A Classroom Management Idea

To encourage learning and reduce discipline disruptions during class time, consider implementing a jigsaw classroom. With this classroom management approach, students work in teams to master an assignment on which they will be tested. Just as in a jigsaw puzzle, each student in the group holds one piece essential for full understanding.

For example, in studying the creation of the American Constitution, each team member becomes a specialist on one area: the Southern viewpoint, the Northeastern Viewpoint, the middle states viewpoint. The specialists study their specific viewpoint with students from other groups studying the same topic. Then the specialists go back to their home group and teach the others.

To master the subject, the whole group must listen to what each specialist has to say. If the others heckle or tune out the specialist, they risk doing poorly on the test that follows. The earning process itself encourages listening, respect, and cooperation. As a result, discipline issues tend to decrease.

Students in jigsaw learning groups quickly let go of their negative stereotypes. Likewise, studies in multicultural schools show that the more friendly contacts students have across group divides, the less their bias.

Take Julio, a fifth-grader who left the school that many Mexican-American students attend in order to be bused to a different neighborhood. Kids in his new school were better informed in all subjects. They ridiculed him and his accent. Julio became an instant outsider, shy and insecure.

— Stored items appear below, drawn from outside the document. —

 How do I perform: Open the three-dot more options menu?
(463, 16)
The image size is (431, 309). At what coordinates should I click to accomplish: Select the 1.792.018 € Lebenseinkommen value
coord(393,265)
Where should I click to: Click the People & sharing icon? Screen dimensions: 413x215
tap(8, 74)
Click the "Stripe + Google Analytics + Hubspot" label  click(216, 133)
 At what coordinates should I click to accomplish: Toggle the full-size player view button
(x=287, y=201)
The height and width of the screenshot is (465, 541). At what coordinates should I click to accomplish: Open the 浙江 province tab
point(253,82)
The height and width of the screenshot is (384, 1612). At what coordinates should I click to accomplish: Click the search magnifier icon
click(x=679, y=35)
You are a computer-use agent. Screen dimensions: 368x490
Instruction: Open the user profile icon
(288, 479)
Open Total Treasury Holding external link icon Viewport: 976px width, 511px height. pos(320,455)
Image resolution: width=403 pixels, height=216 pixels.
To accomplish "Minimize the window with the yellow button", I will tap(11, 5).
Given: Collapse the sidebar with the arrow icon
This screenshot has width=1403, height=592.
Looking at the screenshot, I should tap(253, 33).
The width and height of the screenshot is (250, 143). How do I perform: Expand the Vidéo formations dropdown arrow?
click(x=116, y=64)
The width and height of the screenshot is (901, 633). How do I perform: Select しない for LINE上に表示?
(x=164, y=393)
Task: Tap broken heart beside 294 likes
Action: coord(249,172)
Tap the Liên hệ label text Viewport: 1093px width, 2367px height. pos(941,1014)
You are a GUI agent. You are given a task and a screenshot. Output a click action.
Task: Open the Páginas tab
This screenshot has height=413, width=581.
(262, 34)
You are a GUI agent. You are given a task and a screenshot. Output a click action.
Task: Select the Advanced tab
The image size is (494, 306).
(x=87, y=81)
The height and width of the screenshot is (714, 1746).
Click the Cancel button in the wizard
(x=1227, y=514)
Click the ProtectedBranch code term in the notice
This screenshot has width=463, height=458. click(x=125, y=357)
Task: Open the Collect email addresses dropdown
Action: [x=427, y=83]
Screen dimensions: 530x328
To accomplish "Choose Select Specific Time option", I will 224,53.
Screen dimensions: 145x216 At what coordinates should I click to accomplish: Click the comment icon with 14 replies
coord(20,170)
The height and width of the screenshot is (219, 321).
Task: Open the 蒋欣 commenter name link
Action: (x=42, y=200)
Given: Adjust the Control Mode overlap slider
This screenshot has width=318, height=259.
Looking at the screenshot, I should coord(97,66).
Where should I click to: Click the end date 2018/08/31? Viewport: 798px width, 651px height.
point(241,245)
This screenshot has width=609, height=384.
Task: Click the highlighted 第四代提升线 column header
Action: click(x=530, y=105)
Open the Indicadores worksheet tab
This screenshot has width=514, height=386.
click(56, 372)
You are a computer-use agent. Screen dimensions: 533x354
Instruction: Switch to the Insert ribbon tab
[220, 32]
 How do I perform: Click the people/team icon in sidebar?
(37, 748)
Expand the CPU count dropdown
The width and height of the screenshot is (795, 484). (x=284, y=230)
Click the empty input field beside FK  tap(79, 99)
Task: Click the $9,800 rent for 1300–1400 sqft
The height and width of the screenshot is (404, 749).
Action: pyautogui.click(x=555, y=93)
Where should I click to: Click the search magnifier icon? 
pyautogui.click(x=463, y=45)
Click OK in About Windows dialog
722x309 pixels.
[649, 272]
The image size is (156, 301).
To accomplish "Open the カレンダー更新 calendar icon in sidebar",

But in the jigsaw classroom, the same students who had made fun of him now had to depend on his piece of the learning puzzle for their own success. At first they put him down for his halting delivery, making him freeze—and they all did poorly. So they began to help and encourage him. The more they helped, the more relaxed and articulate Julio became. His performance improved as his group mates saw him in an increasingly favorable light.

Jigsaw learning prompts total participation, collaboration, and reliance on others. The results, as can be seen by this example, are significant. It is a total win-win situation that can be applied to many areas, depending upon the creativity of the teacher.